Collecting metrics is vital to making the quality management process work. So, the ninth and tenth aspects of project management, managing quality and managing metrics, are closely tied. If you want to do a good job of managing quality, you must measure.

When the project is initially defined, the project team must understand the expectations of the client in terms of quality and plan the activities to meet those expectations in a Quality Plan. The Quality Plan contains completeness and correctness criteria so that the project team knows what the quality expectations are.

The Quality Plan also contains the two general quality processes: quality control and quality assurance. Quality control activities ensure the deliverables produced by the project meet client expectations. An example of a quality control activity is an inspection of each component that will be used to complete a final deliverable. Quality assurance activities ensure that the processes used to create the deliverables are of high quality. An example of a quality assurance technique is a checklist that contains all of the steps that a deliverable must complete before it reaches final acceptance.
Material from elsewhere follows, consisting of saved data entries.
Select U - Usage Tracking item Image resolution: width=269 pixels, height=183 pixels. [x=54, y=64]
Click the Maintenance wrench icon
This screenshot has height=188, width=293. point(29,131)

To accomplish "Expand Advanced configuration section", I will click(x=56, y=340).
One of the purposes of quality management is to find errors and defects as early in the project as possible. Therefore, a good quality management process will end up taking more effort hours and cost up-front in the project. However, focusing on quality early has a large payback as the project progresses. For example, it is much more efficient to spot problems with the business requirements during the analysis phase of the project than to redo work to add missing requirements during the product testing. It’s also much cheaper to find a problem with, for example, a computer chip when the chip is manufactured than to replace it when a client brings the product in for service after a purchase.

#10: Manage metrics

Gathering metrics on a project is the most sophisticated project management process and can be the hardest. Because metrics can be difficult to define and collect, they’re usually ignored or handled poorly. All projects should be gathering basic metric information regarding cost, effort, and cycle time. However, you must also collect metrics that determine how well the deliverables satisfy the client’s expectations and how well the internal project delivery processes are working. Depending on the results, you can undertake corrective action or process improvement activities to make the processes more efficient and effective.
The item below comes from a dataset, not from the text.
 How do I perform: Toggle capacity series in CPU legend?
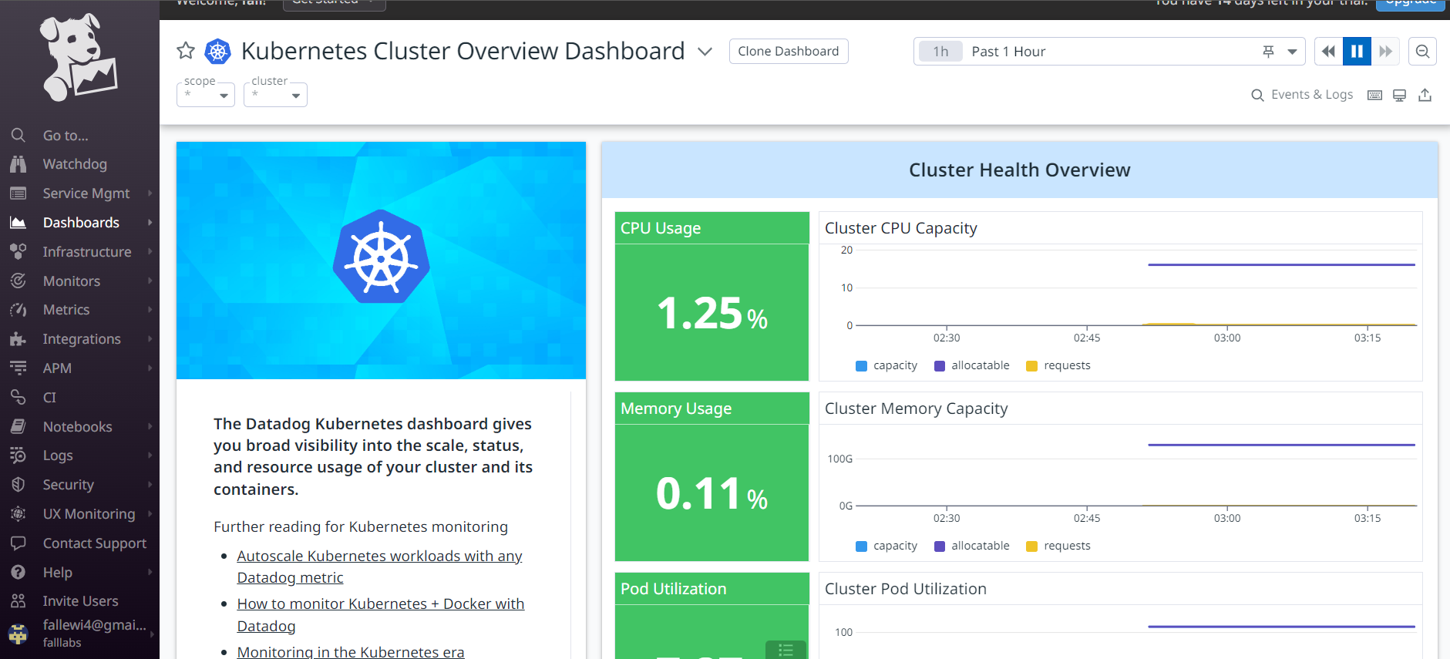[886, 365]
Managing metrics and managing quality are related. It is difficult to improve the quality of your deliverables or your processes if you’re not gathering metrics. Metrics are used to give some indication of what the beginning state of quality is and whether quality is increasing or decreasing.
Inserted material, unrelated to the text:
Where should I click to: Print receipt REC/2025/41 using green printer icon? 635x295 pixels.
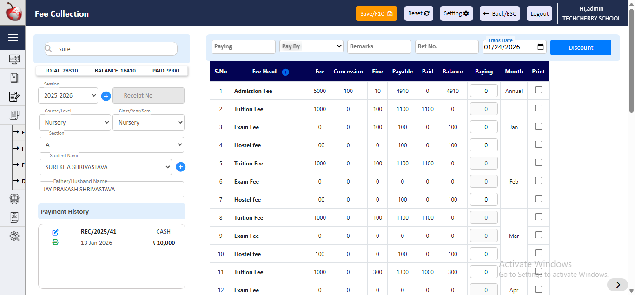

Many metrics can be gathered on a project. The project team should identify and collect a balanced set that provides the most value. To determine the right metrics for your project, you:

  • Identify the project success criteria in terms of product deliverables and project execution. That is, determine what your deliverables need to look like for the project to be successful. Also determine how your project needs to be completed to be considered successful-for example, budget and deadline expectations.
  • Brainstorm a set of metrics that provides an indication of the state of each success criterion.
  • Look for a balanced set of metrics that provides indications of success in terms of cost, delivery, quality, and client satisfaction.
  • Prioritize the potential metrics to come up with a list that provides the most value in the most cost-effective manner.
  • Set targets to allow you to determine success. Metrics are rarely of value alone. The value comes in measuring where you are against a preferred state or agreed on target.
  • Add collection activities to the workplan to ensure that people are responsible for the metric collection and analysis process.

In general, metrics management is of less value on smaller projects because there isn’t enough time to capture the data, analyze the results, and make appropriate process improvement changes. Longer projects give you time to use a feedback loop. The most value is gained if the metrics are used to drive improvements on an organization-wide basis.